There are hundreds of worlds, and most worlds have multiple languages. This linguistic cacophony makes communication very difficult. The Empire has tried to simplify matters a bit by inventing the Imperial Communications Standard (generally called 'Standard' but occasionally referred to as 'icks')

Standard Basic contains the following sounds:
t, d, k, g, n, l, f, v, s, z, sh, zh, j/y
ah(aw), ay, ee, o(oh), w/oo, a, e(eh), i, u(uh)

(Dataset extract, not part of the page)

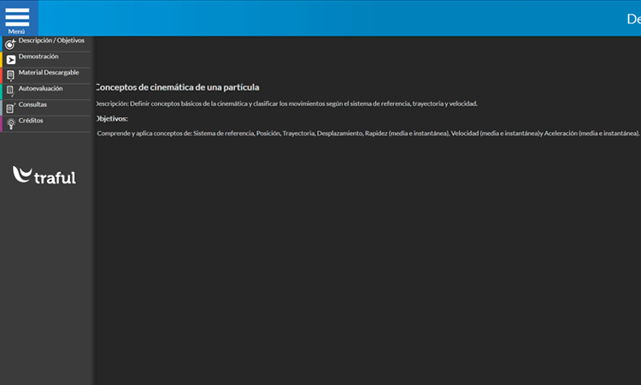Select the Descripción / Objetivos menu label

tap(51, 40)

Extended Standard includes the following additional sounds in order to accommodate more native naming practices-
m, b, p, th, dh(th vocalized), r, h, rr (rolled or trilled r), ll (extended l), k! (alveolar click), t! (dental click), p! (bilabial pop), ' (glottal stop)
And extended vowels -- aah, ayy, eeh, ohh, ooh, aa, ehh, ii, uhh

Written Standard uses a set of symbols that are non-directional... each symbol remains unique even if it is reversed or rotated.

Basic
Consonant
AlphaBasic
Vowel
AlphaExtended
Consonant
AlphaExtended
Vowel
Alpha
 t oo (w) m ooh
 d ah (aw) b aah
 k ay p aay
 g ee th eeh
 n o (oh) dh (th voiced) ohh
 l a r aa
 f e (eh) h ehh
 v i rr ii
 s u (uh) ll uhh
 z   k!  
 sh   t!  
 zh   p!  
 j/y   '  

Standard is designed not to need a certain word order to be understood because people learning it always attempt to paste the vocabulary they learn into the word order they are familiar with anyway, however words that modify other words are expected to be grouped with those words. Concepts of word gender or other such arbitrary groupings are not used. Words are identified by tags to indicate which part of speech they belong to, and so a base word modified by affixes is the common building block of Standard.

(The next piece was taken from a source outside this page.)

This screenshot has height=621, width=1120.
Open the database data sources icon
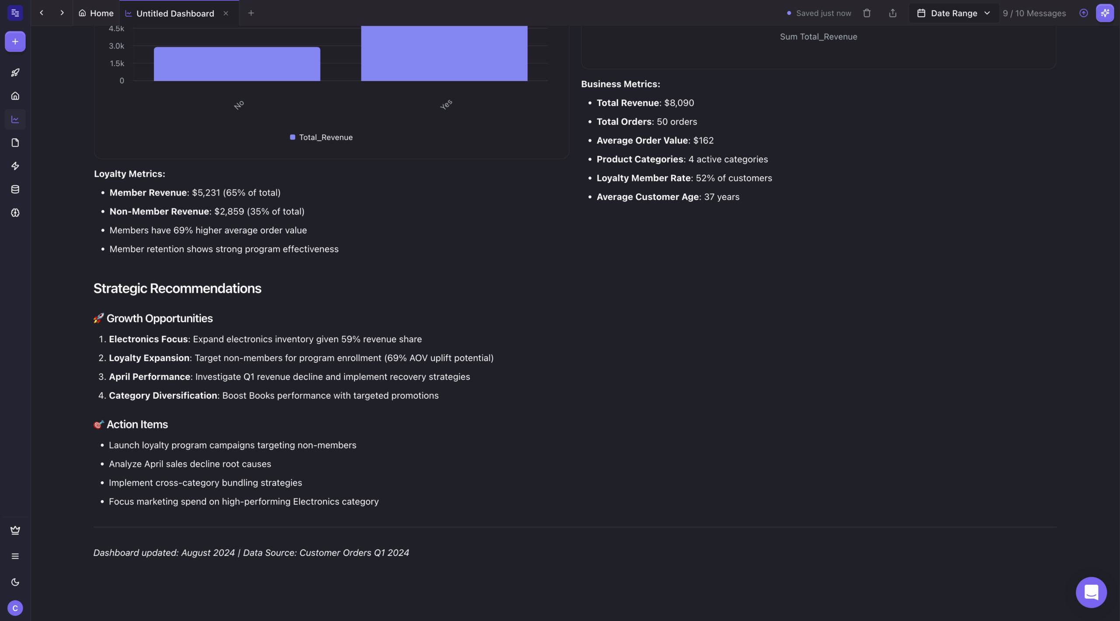15,189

Although the affixes do have official pre or post positions, the affixes are quite commonly disassociated with their bases and used on their own, as non-native speakers attempt to communicate. Also, although there are native speakers, native speaking communities have a tendency to quickly develop their own dialects.

The non-vocalized elements of K!tukuk languages and dialects tends to be high. The Hworill are particularly fond of tonal languages.

Standard uses a base 16 counting system, because most humans use base 10, Zthiir base 8, Hworill base 6 or 12, and K!tukuk base 14 or base 7. Mostly this doesn't come up much in my stories as I simply translate all terms into the closest decimal metric equivalent, and modify the numbers to match.